We have a choice. We can ignore the narratives of those who see history differently than the dominant story or we can look deeper and grapple with the reality that things are more complex and less comfortable than we may like. In its recent ruling on university affirmative action programs, the Supreme Court chose to go the path of ignoring the pains of those whose histories do not fall within the majority narrative of America as a nation of freedom and equality. In her dissent, Justice Jackson powerfully reminded us of why this is so harmful.
“With let-them-eat-cake obliviousness, today, the majority pulls the ripcord and announces “colorblindness for all” by legal fiat. But deeming race irrelevant in law does not make it so in life. And having so detached itself from this country’s actual past and present experiences, the Court has now been lured into interfering with the crucial work that UNC and other institutions of higher learning are doing to solve America’s real-world problems.
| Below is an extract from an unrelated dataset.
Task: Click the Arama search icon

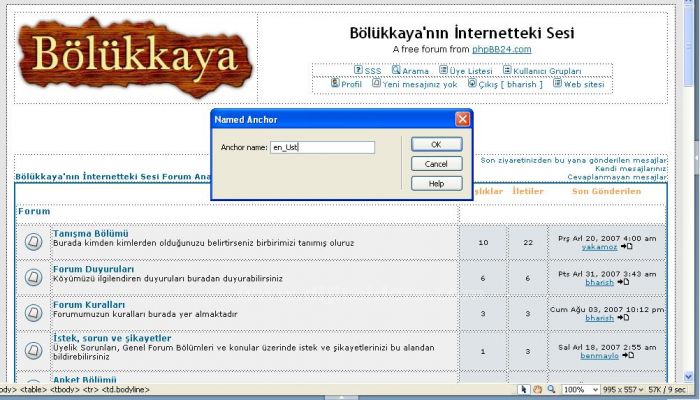Action: coord(396,70)
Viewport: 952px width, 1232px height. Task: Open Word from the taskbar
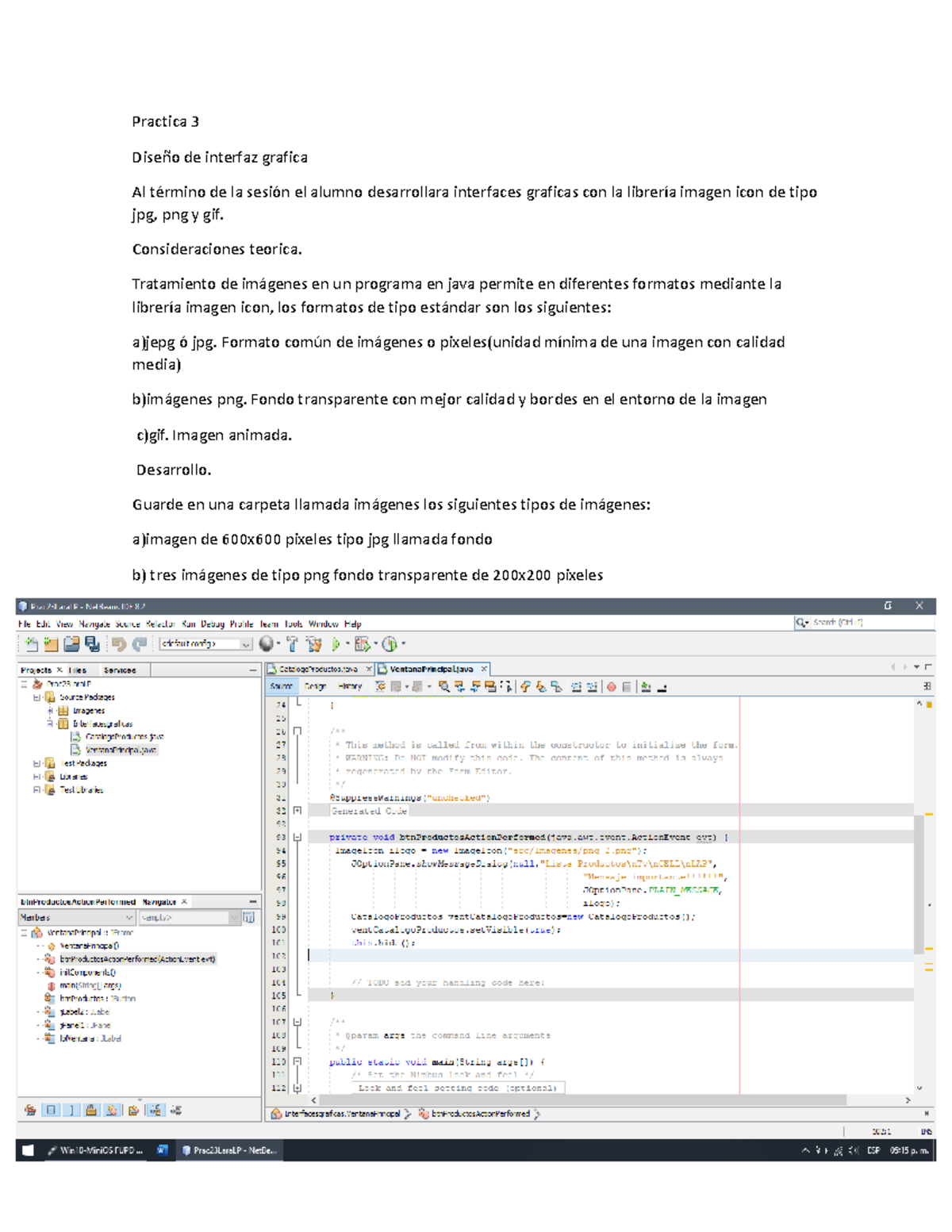163,1150
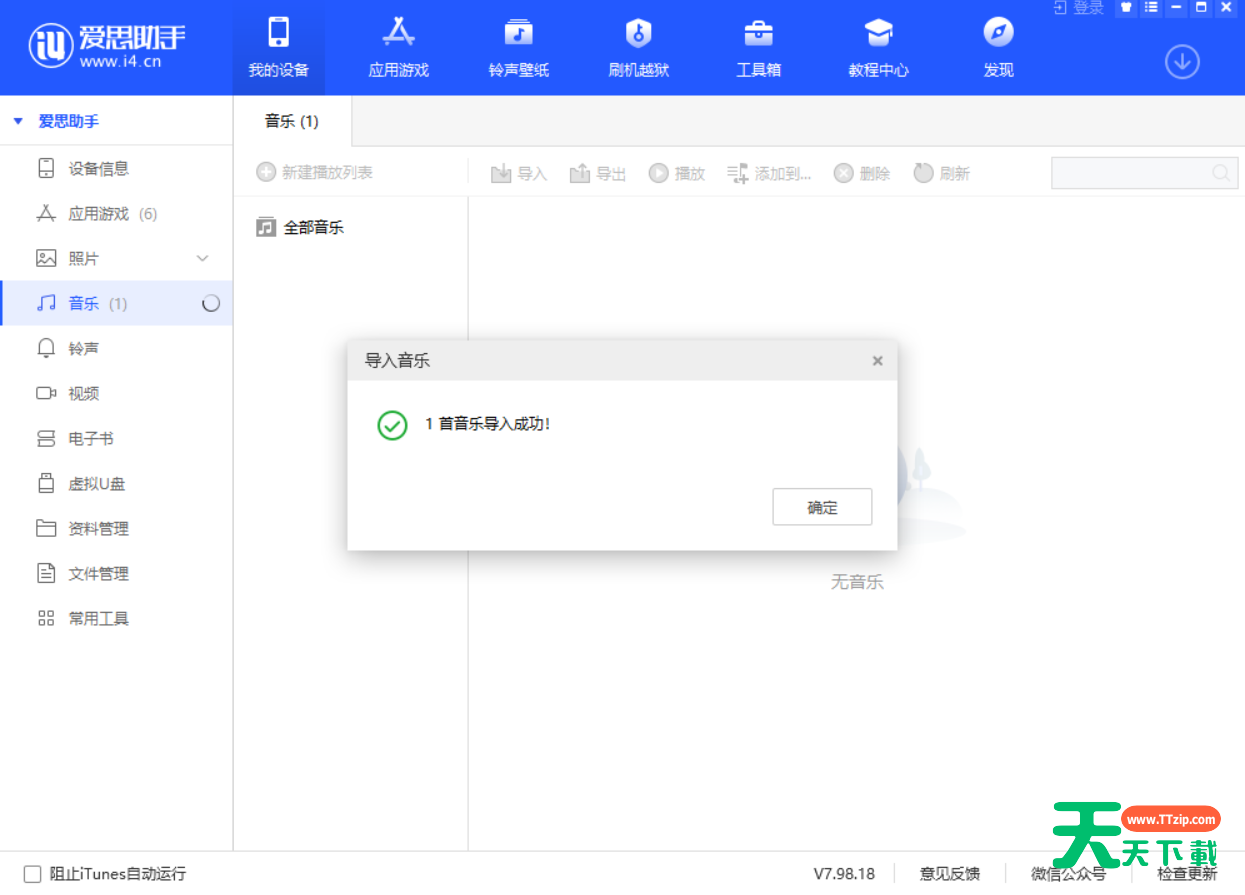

No one benefits from ignorance. Although formal race-linked legal barriers are gone, race still matters to the lived experiences of all Americans in innumerable ways, and today’s ruling makes things worse, not better. The best that can be said of the majority’s perspective is that it proceeds (ostrich-like) from the hope that preventing consideration of race will end racism. But if that is its motivation, the majority proceeds in vain. If the colleges of this country are required to ignore a thing that matters, it will not just go away. It will take longer for racism to leave us. And, ultimately, ignoring race just makes it matter more.
The only way out of this morass—for all of us—is to stare at racial disparity unblinkingly, and then do what evidence and experts tell us is required to level the playing field and march forward together, collectively striving to achieve true equality for all Americans.”
One does not have to agree to hear another’s story and recognize the pain they bring to present lives from their history. Finding ways to redress that pain may be difficult but without recognition and empathy, we face ongoing conflicts, festering wounds, and explosions of anger. When we retreat into our defensive shells we leave ourselves open to cynical parties who will use money and media to widen the chasms and fuel the denial.
We will all lose.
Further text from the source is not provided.